---- Data extract

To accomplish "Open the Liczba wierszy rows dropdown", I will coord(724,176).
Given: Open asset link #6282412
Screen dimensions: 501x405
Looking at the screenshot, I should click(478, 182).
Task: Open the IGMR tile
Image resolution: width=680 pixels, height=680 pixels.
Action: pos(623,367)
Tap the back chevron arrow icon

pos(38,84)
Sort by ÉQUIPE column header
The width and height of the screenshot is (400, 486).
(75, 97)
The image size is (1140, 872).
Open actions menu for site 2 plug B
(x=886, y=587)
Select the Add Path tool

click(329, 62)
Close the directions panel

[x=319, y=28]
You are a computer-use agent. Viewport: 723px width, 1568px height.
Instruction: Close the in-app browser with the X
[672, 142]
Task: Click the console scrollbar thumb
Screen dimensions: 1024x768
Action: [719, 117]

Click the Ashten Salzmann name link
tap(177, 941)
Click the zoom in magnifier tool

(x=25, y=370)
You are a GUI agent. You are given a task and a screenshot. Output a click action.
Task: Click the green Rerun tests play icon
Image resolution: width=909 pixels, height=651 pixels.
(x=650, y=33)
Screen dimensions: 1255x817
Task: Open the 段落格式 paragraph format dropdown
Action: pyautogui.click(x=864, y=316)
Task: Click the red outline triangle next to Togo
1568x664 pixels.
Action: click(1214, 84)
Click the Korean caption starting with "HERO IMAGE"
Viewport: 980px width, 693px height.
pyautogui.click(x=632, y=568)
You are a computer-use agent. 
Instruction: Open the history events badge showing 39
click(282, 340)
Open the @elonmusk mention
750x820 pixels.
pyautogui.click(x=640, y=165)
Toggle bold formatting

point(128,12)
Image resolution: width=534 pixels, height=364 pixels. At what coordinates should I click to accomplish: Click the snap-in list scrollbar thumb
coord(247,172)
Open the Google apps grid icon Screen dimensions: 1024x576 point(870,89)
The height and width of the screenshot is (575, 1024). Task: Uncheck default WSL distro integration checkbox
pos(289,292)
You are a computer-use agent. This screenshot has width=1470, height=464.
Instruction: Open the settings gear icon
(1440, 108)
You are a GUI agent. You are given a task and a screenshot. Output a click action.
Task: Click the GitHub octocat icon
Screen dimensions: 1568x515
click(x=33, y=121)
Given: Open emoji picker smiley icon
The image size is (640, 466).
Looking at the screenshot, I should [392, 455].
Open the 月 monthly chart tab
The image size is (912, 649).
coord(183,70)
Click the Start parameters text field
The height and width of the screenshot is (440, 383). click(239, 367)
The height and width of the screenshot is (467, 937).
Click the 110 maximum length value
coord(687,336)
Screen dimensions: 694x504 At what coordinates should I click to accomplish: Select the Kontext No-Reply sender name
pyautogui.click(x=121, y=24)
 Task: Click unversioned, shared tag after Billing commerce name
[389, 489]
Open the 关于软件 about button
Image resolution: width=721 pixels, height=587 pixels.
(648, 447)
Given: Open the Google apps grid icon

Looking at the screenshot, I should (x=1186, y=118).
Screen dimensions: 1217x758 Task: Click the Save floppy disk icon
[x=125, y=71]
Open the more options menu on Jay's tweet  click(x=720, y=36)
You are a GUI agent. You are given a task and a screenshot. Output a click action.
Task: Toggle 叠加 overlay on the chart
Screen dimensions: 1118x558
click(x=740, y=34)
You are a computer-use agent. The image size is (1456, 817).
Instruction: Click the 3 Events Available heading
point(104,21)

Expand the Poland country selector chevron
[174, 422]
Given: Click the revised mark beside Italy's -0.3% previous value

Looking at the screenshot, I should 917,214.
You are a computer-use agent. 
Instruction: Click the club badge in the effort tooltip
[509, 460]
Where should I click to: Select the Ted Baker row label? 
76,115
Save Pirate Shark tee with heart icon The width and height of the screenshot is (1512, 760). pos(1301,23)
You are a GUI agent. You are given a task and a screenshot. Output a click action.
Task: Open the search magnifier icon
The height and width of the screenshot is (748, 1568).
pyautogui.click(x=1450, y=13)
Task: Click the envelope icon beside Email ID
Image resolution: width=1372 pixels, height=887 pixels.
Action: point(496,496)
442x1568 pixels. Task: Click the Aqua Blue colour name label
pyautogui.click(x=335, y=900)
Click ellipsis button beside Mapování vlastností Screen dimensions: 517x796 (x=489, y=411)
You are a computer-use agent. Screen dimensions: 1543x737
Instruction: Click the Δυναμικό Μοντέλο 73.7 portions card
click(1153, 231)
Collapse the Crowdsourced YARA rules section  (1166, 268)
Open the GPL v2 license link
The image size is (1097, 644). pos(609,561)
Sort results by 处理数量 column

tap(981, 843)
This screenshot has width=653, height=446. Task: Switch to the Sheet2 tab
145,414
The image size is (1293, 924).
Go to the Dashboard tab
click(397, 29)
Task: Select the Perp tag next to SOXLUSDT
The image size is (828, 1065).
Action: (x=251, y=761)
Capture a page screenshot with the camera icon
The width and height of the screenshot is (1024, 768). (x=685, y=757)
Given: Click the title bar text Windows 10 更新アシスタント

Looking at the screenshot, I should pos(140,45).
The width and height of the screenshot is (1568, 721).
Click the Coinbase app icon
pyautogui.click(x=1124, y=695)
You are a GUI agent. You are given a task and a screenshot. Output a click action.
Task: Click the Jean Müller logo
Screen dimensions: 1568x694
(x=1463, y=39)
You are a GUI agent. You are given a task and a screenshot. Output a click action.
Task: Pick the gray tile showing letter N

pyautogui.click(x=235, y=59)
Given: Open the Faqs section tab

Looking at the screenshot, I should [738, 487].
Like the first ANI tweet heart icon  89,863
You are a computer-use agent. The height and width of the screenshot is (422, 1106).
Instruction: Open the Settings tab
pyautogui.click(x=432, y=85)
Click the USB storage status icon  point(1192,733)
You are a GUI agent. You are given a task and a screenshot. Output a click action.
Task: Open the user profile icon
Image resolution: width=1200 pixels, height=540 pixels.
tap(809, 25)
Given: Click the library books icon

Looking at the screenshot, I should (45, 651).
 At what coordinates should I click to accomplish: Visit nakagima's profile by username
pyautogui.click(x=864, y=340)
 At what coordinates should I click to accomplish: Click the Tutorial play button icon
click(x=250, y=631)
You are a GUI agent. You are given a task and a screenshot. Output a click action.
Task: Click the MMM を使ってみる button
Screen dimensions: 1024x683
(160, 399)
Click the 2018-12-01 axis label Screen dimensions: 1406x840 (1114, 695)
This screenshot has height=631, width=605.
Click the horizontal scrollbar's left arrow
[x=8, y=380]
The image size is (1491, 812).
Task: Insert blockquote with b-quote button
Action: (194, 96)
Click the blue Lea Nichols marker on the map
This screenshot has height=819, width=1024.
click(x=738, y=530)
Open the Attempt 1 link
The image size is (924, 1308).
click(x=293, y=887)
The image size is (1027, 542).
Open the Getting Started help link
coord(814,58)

--------

__Work to be completed__. Set down again, word for word, the stretch of records from the line with "Like the first" to the line with "Click the blue Lea Nichols marker on the map", both of those lines included.

__Answer__.
Like the first ANI tweet heart icon  89,863
You are a computer-use agent. The height and width of the screenshot is (422, 1106).
Instruction: Open the Settings tab
pyautogui.click(x=432, y=85)
Click the USB storage status icon  point(1192,733)
You are a GUI agent. You are given a task and a screenshot. Output a click action.
Task: Open the user profile icon
Image resolution: width=1200 pixels, height=540 pixels.
tap(809, 25)
Given: Click the library books icon

Looking at the screenshot, I should (45, 651).
 At what coordinates should I click to accomplish: Visit nakagima's profile by username
pyautogui.click(x=864, y=340)
 At what coordinates should I click to accomplish: Click the Tutorial play button icon
click(x=250, y=631)
You are a GUI agent. You are given a task and a screenshot. Output a click action.
Task: Click the MMM を使ってみる button
Screen dimensions: 1024x683
(160, 399)
Click the 2018-12-01 axis label Screen dimensions: 1406x840 (1114, 695)
This screenshot has height=631, width=605.
Click the horizontal scrollbar's left arrow
[x=8, y=380]
The image size is (1491, 812).
Task: Insert blockquote with b-quote button
Action: (194, 96)
Click the blue Lea Nichols marker on the map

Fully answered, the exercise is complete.